After a non-provisional patent
application is filed with the United States Patent and Trademark Office(USPTO), an examiner at the USPTO conducts a search, and in over 80% of the
filed applications, sends an office action rejecting the application.
The most typical rejection is due
to “obviousness” under 35 U.S.C. 103.
Such an office action usually requires the applicant filing a response
and amendment to overcome this type of rejection.
Under 35
U.S.C. 103(a), if a claimed invention, as a whole, would have been obvious to a
person of ordinary skill in the field of the invention, the claims are
rejected. Whether an invention would have been obvious to one of ordinary skill
in the art is a legal determination based on underlying findings of fact. KSR Int'l Co. v. Teleflex, Inc., 550 U.S. 398, 427 (2007); In re
Gartside, 203 F.3d 1305, 1316, 319 (Fed. Cir. 2000) (citing Graham v.

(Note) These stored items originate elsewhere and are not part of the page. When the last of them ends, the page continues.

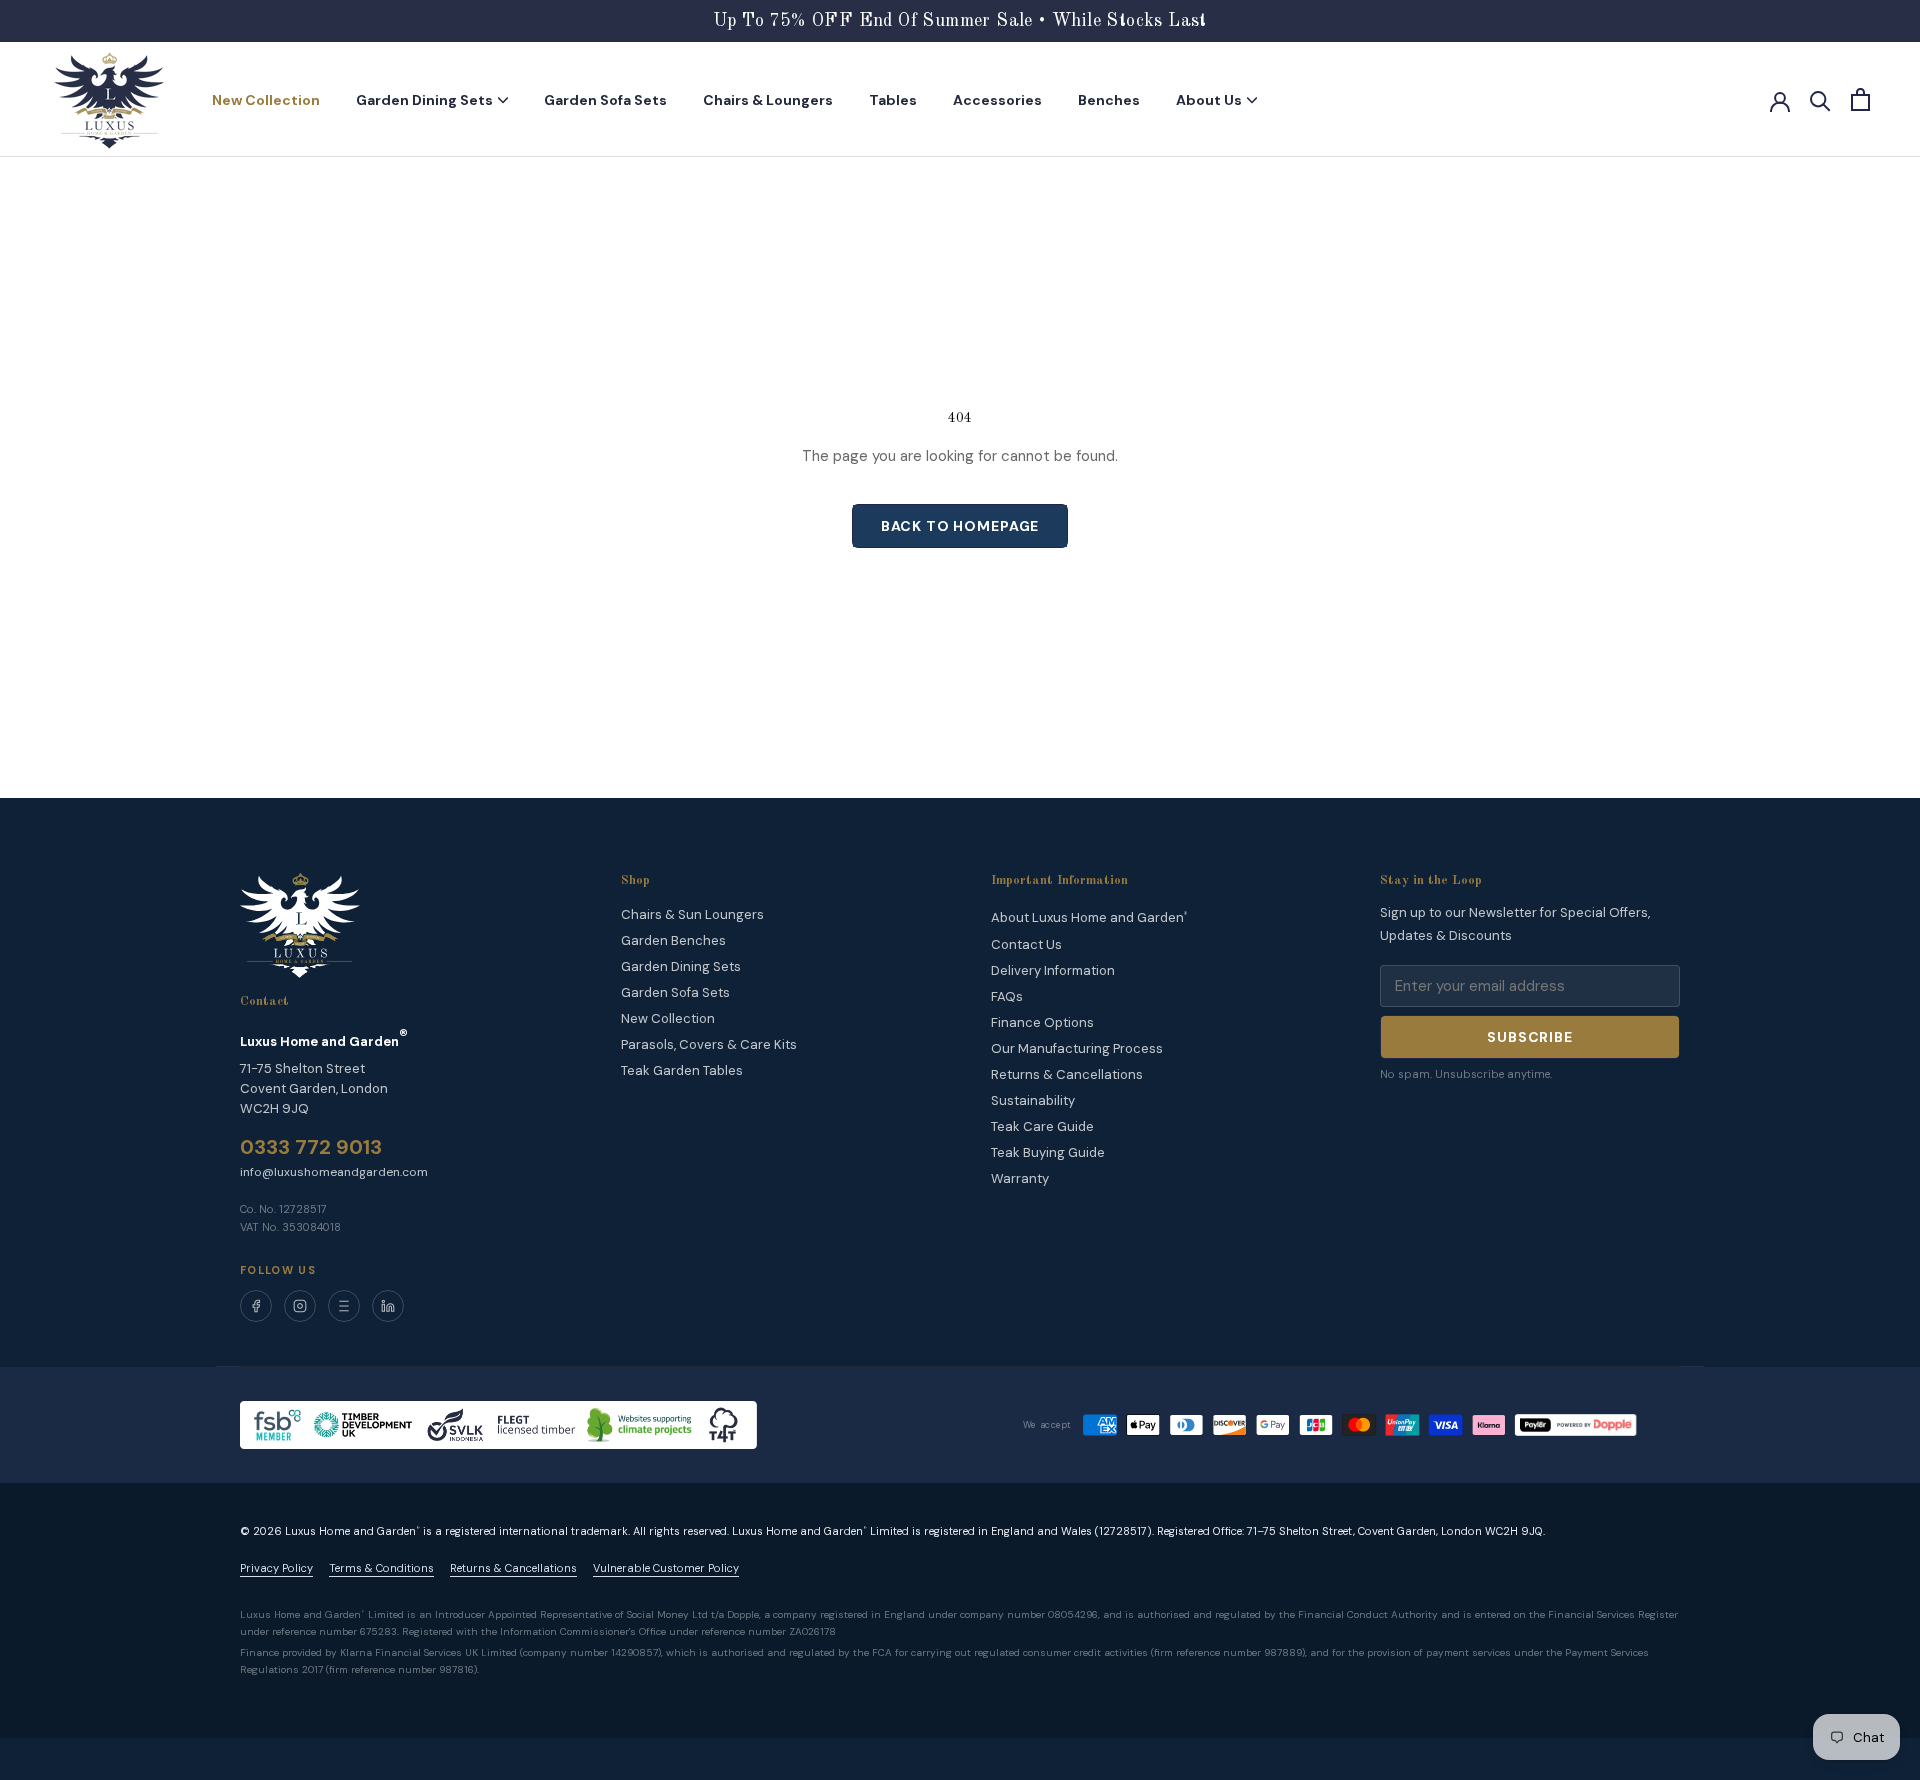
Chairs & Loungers (768, 100)
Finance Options (1042, 1022)
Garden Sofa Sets (605, 100)
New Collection (266, 100)
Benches (1109, 100)
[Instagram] (300, 1306)
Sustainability (1033, 1100)
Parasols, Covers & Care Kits (709, 1044)
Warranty (1020, 1178)
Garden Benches (673, 940)
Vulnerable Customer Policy (666, 1568)
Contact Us (1026, 944)
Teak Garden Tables (682, 1070)
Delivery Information (1053, 970)
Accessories (997, 100)
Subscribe (1530, 1037)
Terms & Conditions (381, 1568)
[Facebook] (256, 1306)
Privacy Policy (276, 1568)
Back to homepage (960, 526)
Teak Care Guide (1042, 1126)
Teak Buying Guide (1048, 1152)
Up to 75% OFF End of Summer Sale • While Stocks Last (960, 21)
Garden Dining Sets (424, 100)
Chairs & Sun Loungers (692, 914)
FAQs (1007, 996)
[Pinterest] (344, 1306)
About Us (1209, 100)
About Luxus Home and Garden (1089, 918)
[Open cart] (1860, 99)
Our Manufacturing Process (1077, 1048)
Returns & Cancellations (1067, 1074)
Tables (893, 100)
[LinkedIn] (388, 1306)
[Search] (1820, 99)
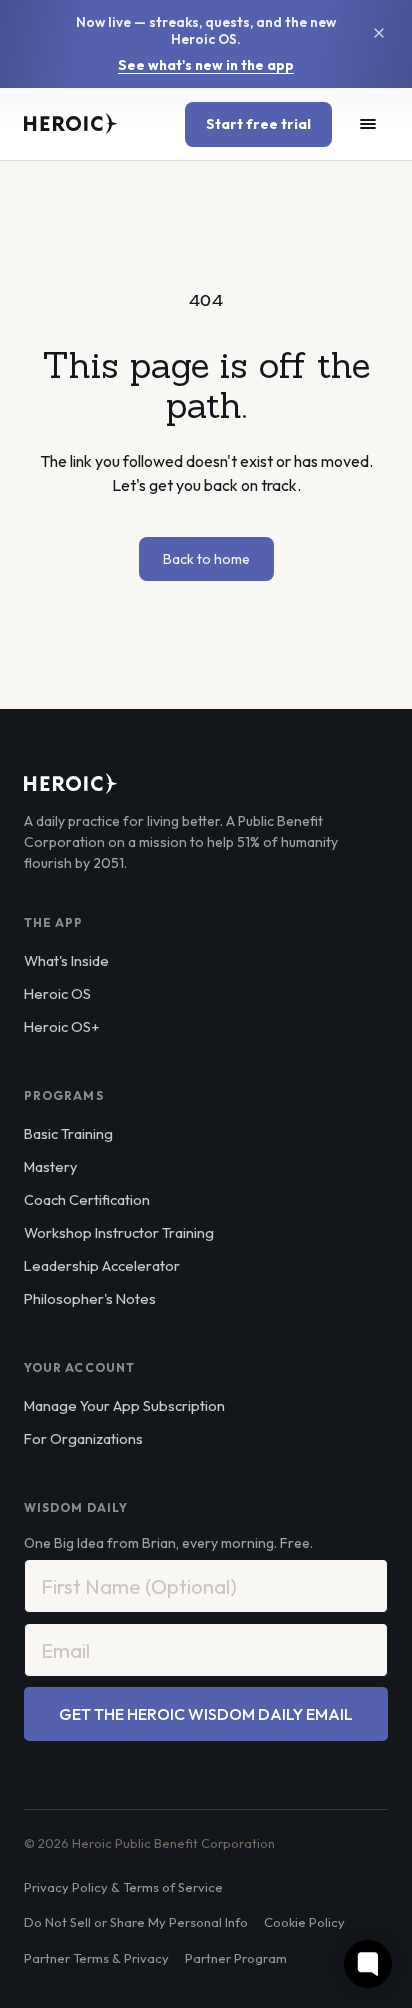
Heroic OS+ (61, 1026)
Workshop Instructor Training (119, 1232)
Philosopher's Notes (90, 1298)
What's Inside (66, 960)
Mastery (50, 1166)
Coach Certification (87, 1199)
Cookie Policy (304, 1922)
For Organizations (83, 1438)
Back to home (206, 559)
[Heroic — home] (71, 124)
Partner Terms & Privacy (96, 1958)
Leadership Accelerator (102, 1265)
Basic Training (68, 1133)
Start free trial (258, 124)
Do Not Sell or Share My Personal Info (136, 1922)
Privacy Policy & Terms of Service (123, 1887)
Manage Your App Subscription (124, 1405)
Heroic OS (57, 993)
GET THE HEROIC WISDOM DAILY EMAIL (206, 1714)
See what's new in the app (206, 65)
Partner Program (236, 1958)
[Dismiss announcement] (379, 33)
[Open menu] (368, 124)
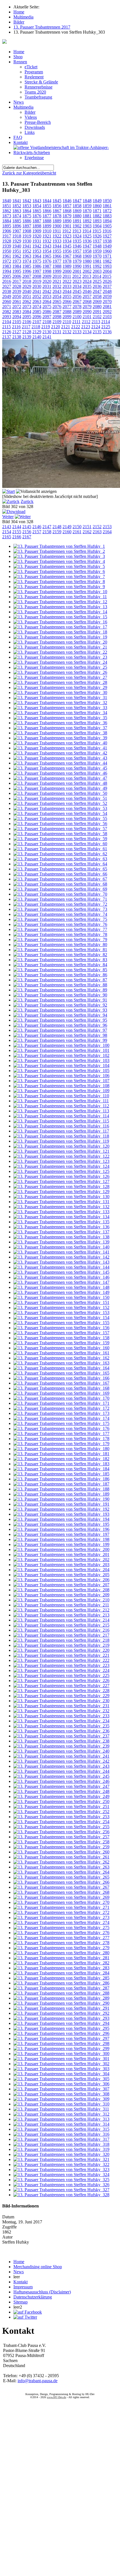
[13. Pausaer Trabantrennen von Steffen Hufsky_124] (61, 1166)
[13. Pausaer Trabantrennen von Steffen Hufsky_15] (60, 616)
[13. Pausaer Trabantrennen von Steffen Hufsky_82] (60, 954)
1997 (36, 271)
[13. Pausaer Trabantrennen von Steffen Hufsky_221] (61, 1655)
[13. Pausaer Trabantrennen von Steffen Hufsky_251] (61, 1806)
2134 (87, 331)
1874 (16, 215)
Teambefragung (38, 97)
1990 (77, 266)
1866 (46, 210)
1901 (67, 225)
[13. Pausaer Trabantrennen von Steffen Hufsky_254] (61, 1821)
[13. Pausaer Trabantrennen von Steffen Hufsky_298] (61, 2043)
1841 (16, 200)
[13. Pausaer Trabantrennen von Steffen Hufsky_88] (60, 984)
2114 (105, 321)
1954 (46, 251)
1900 (56, 225)
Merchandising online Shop (37, 2266)
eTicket (31, 66)
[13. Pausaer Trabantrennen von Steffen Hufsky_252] (61, 1811)
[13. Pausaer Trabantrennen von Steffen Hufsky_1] (59, 546)
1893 (97, 220)
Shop (18, 56)
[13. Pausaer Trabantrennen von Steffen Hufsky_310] (61, 2104)
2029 (26, 286)
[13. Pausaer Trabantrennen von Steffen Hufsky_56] (60, 823)
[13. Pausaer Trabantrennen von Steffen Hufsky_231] (61, 1705)
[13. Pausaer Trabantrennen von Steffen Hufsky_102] (61, 1055)
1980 (87, 261)
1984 (16, 266)
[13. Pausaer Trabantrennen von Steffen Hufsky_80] (60, 944)
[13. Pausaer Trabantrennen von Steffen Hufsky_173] (61, 1413)
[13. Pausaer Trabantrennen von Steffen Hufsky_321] (61, 2159)
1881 (87, 215)
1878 (56, 215)
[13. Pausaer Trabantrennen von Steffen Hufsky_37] (60, 727)
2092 (107, 311)
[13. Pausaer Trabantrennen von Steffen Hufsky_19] (60, 637)
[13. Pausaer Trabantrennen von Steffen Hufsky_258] (61, 1841)
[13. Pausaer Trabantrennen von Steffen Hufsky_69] (60, 889)
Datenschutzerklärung (32, 2297)
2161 (77, 531)
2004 (107, 271)
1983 (6, 266)
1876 (36, 215)
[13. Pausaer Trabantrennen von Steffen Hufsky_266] (61, 1882)
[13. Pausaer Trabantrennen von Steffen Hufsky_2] (59, 551)
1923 (67, 236)
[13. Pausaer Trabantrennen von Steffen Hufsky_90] (60, 995)
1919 (26, 236)
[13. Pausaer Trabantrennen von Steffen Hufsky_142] (61, 1257)
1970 (97, 256)
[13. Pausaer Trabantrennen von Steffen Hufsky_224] (61, 1670)
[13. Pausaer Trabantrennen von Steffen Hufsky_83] (60, 959)
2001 (77, 271)
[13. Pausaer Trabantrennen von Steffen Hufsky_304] (61, 2073)
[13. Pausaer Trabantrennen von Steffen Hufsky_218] (61, 1640)
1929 (16, 241)
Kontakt (20, 142)
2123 (85, 326)
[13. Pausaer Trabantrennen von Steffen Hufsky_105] (61, 1070)
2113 (96, 321)
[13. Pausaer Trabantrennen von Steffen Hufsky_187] (61, 1484)
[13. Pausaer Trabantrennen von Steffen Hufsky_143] (61, 1262)
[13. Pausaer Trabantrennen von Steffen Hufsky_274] (61, 1922)
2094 (16, 316)
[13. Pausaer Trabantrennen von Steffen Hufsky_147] (61, 1282)
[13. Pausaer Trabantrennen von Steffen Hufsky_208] (61, 1589)
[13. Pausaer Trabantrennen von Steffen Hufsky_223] (61, 1665)
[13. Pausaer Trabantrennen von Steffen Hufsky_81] (60, 949)
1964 (36, 256)
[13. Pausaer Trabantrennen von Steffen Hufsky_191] (61, 1504)
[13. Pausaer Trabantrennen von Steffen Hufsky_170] (61, 1398)
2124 (95, 326)
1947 (87, 246)
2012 (76, 276)
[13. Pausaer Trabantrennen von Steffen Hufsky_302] (61, 2063)
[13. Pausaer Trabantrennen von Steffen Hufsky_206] (61, 1579)
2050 (16, 296)
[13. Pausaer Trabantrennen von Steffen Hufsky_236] (61, 1731)
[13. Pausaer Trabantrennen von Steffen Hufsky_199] (61, 1544)
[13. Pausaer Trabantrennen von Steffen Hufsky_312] (61, 2114)
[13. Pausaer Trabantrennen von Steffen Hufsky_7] (59, 576)
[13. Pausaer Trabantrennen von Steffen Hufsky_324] (61, 2174)
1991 (87, 266)
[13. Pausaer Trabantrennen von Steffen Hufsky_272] (61, 1912)
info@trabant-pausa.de (37, 2380)
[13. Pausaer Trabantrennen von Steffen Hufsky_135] (61, 1221)
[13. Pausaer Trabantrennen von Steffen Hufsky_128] (61, 1186)
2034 (77, 286)
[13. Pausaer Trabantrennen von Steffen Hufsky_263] (61, 1867)
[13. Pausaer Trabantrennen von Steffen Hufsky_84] (60, 964)
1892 (87, 220)
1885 (16, 220)
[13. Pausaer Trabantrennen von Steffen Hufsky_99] (60, 1040)
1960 (107, 251)
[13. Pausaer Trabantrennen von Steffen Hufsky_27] (60, 677)
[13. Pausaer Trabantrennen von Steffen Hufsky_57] (60, 828)
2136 (107, 331)
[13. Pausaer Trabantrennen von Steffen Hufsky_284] (61, 1973)
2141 (46, 336)
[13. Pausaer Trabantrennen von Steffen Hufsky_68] (60, 884)
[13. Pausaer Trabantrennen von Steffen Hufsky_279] (61, 1947)
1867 (56, 210)
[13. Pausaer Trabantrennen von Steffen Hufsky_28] (60, 682)
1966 (56, 256)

John Deere Co., 383 U.S. 1, 17-18 (1966)).
The scope and content of the prior
art, as well as whether the prior art teaches away from the claimed invention,
are determinations of fact. See Para-Ordnance Mfg., Inc. v. SGS Importers
Int’l, Inc., 73 F.3d 1085, 1088 (Fed. Cir. 1995). Furthermore, where “a
patent claims a structure already known in the prior art that is altered by the
mere substitution of one element for another known in the field, the
combination must do more than yield a predictable result.” KSR, 550 U.S.
at 416.
Furthermore, a patent application
may be rejected if it would have been obvious for one of ordinary skill in the
field of the invention to take one invention and combine the elements of other
patented inventions to yield predictable results.
An inventor
can rebut an obviousness rejection by showing that the prior art “teaches away”
from the claimed invention. DePuy Spine, Inc. v. Medtronic Sofamor Danek,
Inc., 567 F.3d 1314, 1326-27 (Fed. Cir. 2009). Based on facts, prior art
“may be said to teach away when a person of ordinary skill, upon reading the
reference, would be discouraged from following the path set out in the
reference, or would be led in a direction divergent from the path that was
taken by the applicant.” In re Gurley, 27 F.3d 551, 553 (Fed. Cir.
1994). However, the “mere disclosure of alternative designs does not teach
away.” In re Fulton, 391 F.3d 1195, 1201 (Fed. Cir. 2004).
The Court
of Appeals for the Federal Circuit recently decided In re Mouttet, 2011-1451,
2012 WL 2384056 (Fed. Cir. June 26, 2012). The decision affirmed a rejection by
the Board of Patent and Interferences (“Board”) for all 20 claims in inventor
Mouttet’s utility patent application No. 11/395,232, “Crossbar Arithmetic
Processor.” Id. at 2. The application
“discloses a computing device for processes such as addition, subtraction,
multiplication, and division using nanoscale materials in a crossbar array.” Id. The Board upheld the original PTO
Examiner’s rejection of the application under 35 U.S.C. 103(a) as unpatentable
over five prior art patents. Basically, one patent contained all but three
components of the claims provided in Mouttet’s
application. Further combining the elements of the other prior art patents
yielded the same results as Mouttet’s claimed invention—rendering it obvious. Id. at 5-6.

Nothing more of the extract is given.